Real time deepfake video technology has been around for a little while. The key challenge is that, while the person using the deepfake may look like the target person, their voice will still be the original person's voice.
In this demonstration, I have managed to combine both real time deepfake video and real time voice transformation. This is no mean feat, and I suspect this is one of the first times that this has ever been done, as I have not yet come across examples of this online.
As you can see, compared to the real person, it isn't perfect, but for those who aren't familiar with my appearance and voice, it is more than enough to fool a casual observer.
A note on AI ethics
Whilst this technology is incredible, there are significant potential harms that may result from the misuse of this technology. The Australian government's AI Ethics Principles are central to all of the work I do. One of these principles is transparency, and it was important during this demonstration that I immediately disclosed that this was in fact a deepfake. Another important consideration was that deepfakes were only used to replicate the likeness of people who had given explicit, written consent.
Use cases for deepfakes
My current work involves developing products that help protect Australian's from fraud and scams, and deepfakes represent a significant threat.
Whilst today, significant technical knowledge is required to achieve a feat like this, in the future it will be possible to clone a person's video and audio with only a small amount of sample data. There are already reports of scammers imitating the voice of family members, for phone scam calls, so we are just starting to see the emergence of generative AI being used to generate new attack vectors. Ongoing research into this area is needed to counter misuse of AI technologies.

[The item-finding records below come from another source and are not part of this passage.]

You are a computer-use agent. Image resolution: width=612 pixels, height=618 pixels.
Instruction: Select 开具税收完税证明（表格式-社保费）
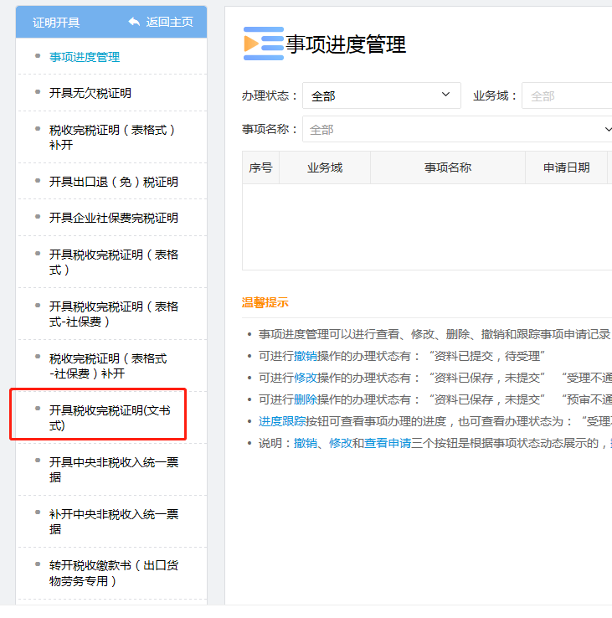point(114,314)
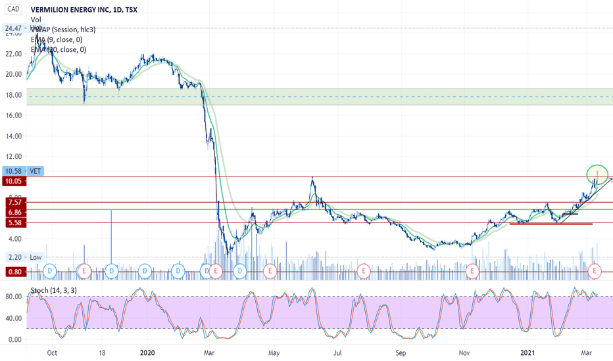Select the green circle annotation at breakout
The width and height of the screenshot is (613, 361).
[597, 175]

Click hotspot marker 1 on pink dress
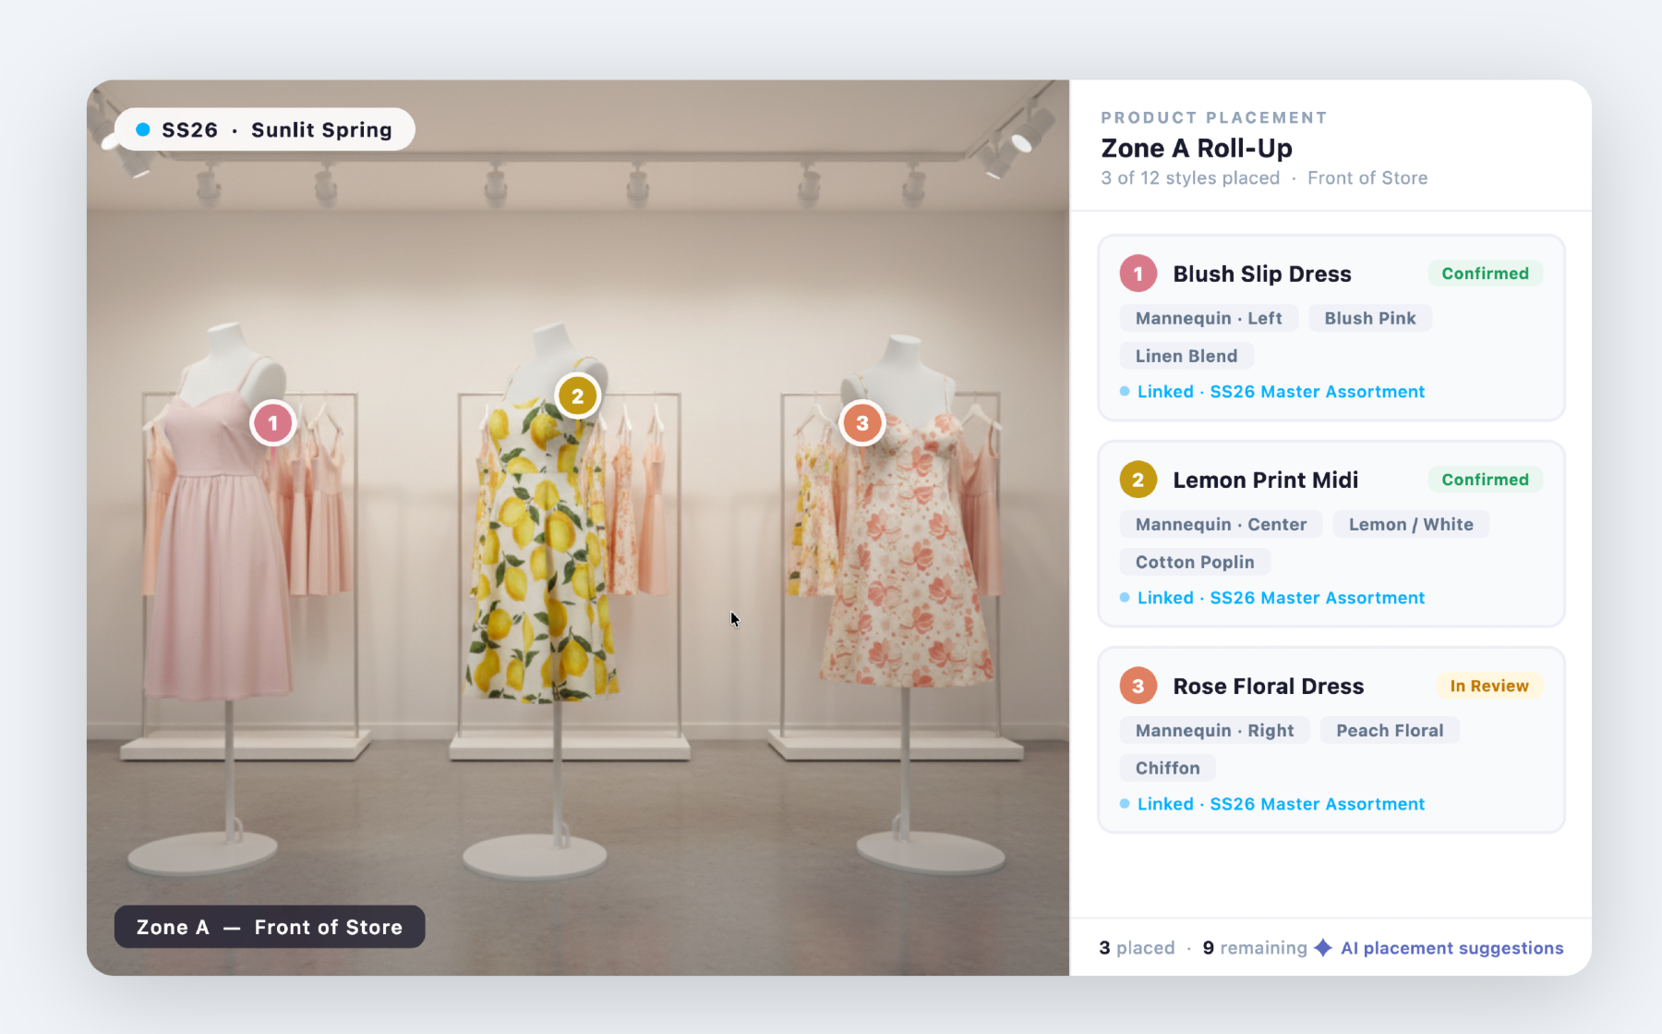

Of course, there are many positive applications to these technologies. In the film industry, deepfakes provide a low cost alternative to complex CGI. For accessibility, synthetic voices can be used to unique, personal voice replacements for people who have lost the ability to speak due to illness or injury. For education and marketing, deepfakes allow a way to create content at a scale that was previously cost prohibitive. It will be interesting to see how this field evolves in the coming years.
TECHNICAL DEEP DIVE
The remainder of this post will involve a deep dive into the technologies, challenges and learnings gained throughout this project.
Throughout this post, the person using the deepfake is referred to as the actor and the person whose likeness is being replicated is referred to as the target.
Early exploration and key challenges
There are many different approaches for creating real-time deepfakes, and a range were explored at the start of this project. This section explores some of the (often very humourous!) early attempts, and highlights the key challenges that the selected technology approach needed to overcome.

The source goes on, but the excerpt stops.